[What you need to do]: Among the entries below, find the lines with the word "Jagdgeschichte" and return them.
>>
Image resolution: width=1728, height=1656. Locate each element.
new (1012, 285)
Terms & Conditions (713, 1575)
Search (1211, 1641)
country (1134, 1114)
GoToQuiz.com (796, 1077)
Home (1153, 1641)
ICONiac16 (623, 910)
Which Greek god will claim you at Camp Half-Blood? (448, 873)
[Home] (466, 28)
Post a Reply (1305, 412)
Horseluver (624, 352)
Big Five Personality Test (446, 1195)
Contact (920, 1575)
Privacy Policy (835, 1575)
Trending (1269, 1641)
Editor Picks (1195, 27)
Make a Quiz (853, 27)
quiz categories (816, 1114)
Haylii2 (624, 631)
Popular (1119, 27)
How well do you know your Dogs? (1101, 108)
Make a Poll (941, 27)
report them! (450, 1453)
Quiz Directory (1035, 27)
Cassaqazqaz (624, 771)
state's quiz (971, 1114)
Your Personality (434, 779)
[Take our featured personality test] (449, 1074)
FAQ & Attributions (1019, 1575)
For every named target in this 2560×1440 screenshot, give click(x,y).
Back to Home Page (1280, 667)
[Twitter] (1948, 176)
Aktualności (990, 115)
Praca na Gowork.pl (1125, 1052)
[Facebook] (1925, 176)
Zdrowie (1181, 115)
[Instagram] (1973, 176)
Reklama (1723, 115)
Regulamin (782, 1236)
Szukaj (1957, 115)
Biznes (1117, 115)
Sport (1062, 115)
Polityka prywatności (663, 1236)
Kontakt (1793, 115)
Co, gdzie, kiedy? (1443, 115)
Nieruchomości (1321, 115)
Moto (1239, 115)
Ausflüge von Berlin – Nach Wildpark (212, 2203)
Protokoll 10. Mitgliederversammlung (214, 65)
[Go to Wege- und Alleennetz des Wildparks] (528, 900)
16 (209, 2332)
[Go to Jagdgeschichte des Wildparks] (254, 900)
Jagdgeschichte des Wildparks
<<
[Output for this exercise]:
[Go to Jagdgeschichte des Wildparks] (254, 900)
Jagdgeschichte des Wildparks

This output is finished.